Israel's sin at Beth-peor brought the judgments of God upon the nation, and though the
same sins may not now be punished as speedily, they will as surely meet retribution.
"If any man defile the temple of God, him shall God destroy." 1 Corinthians
3:17. Nature has affixed terrible penalties to these crimes--penalties which, sooner or
later, will be inflicted upon every transgressor. It is these sins more than any other
that have caused the fearful degeneracy of our race, and the weight of disease and misery
with which the world is cursed. Men may succeed in concealing their transgression from
their fellow men, but they will no less surely reap the result, in suffering, disease,
imbecility, or death.

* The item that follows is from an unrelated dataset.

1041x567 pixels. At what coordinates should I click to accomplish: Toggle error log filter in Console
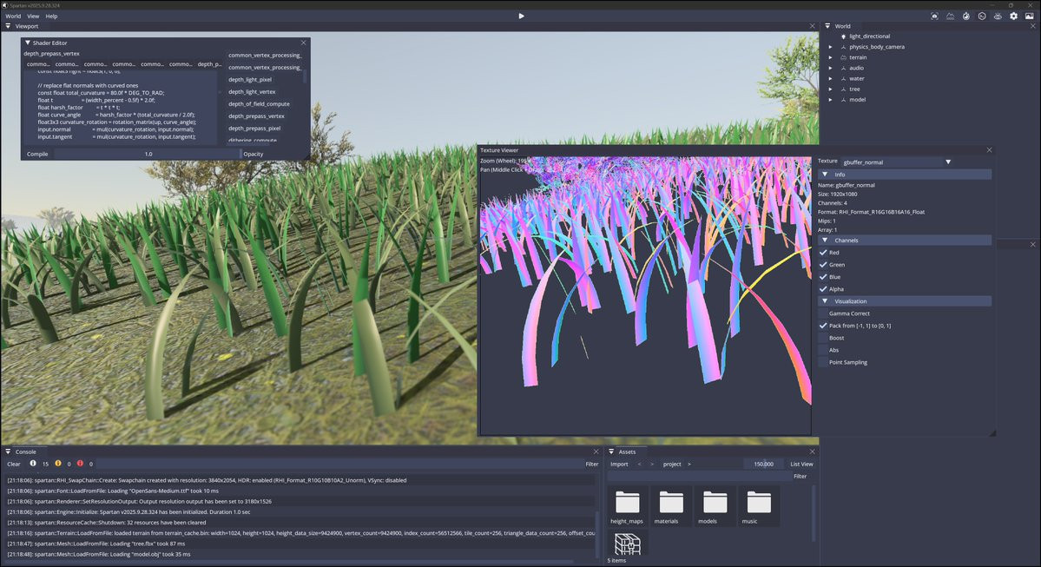pos(81,464)
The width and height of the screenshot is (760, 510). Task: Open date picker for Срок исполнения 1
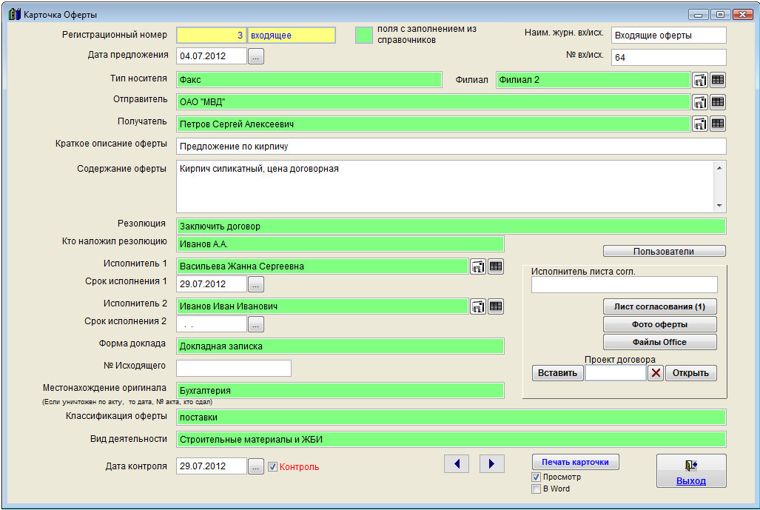pyautogui.click(x=255, y=284)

And beyond this life stands the tribunal of the judgment, with its
award of eternal penalties. "They which do such things shall not inherit the kingdom
of God," but with Satan and evil angels shall have their part in that "lake of
fire" which "is the second death." Galatians 5:21; Revelation 20:14.

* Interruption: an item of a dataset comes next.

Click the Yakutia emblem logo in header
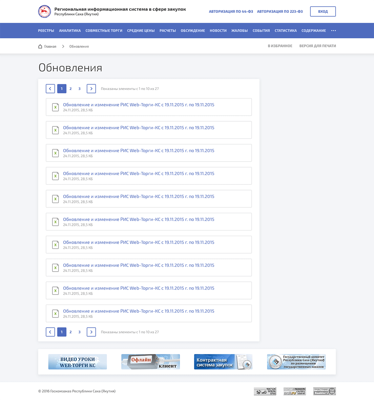The image size is (374, 400). (x=44, y=11)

"The lips of a strange woman drop as an honeycomb, and her mouth is smoother than
oil: but her end is bitter as wormwood, sharp as a two-edged sword." Proverbs 5:3, 4.
"Remove thy way far from her, and come not nigh the door of her house: lest thou give
thine honor unto others, and thy years unto the cruel: lest strangers be filled with thy
wealth; and thy labors be in the house of a stranger; and thou mourn at the last, when thy
flesh and thy body are consumed." Verses 8-11. "Her house inclineth unto
death." "None that go unto her return again." Proverbs 2:18, 19. "Her
guests are in the depths of hell." Proverbs 9:18.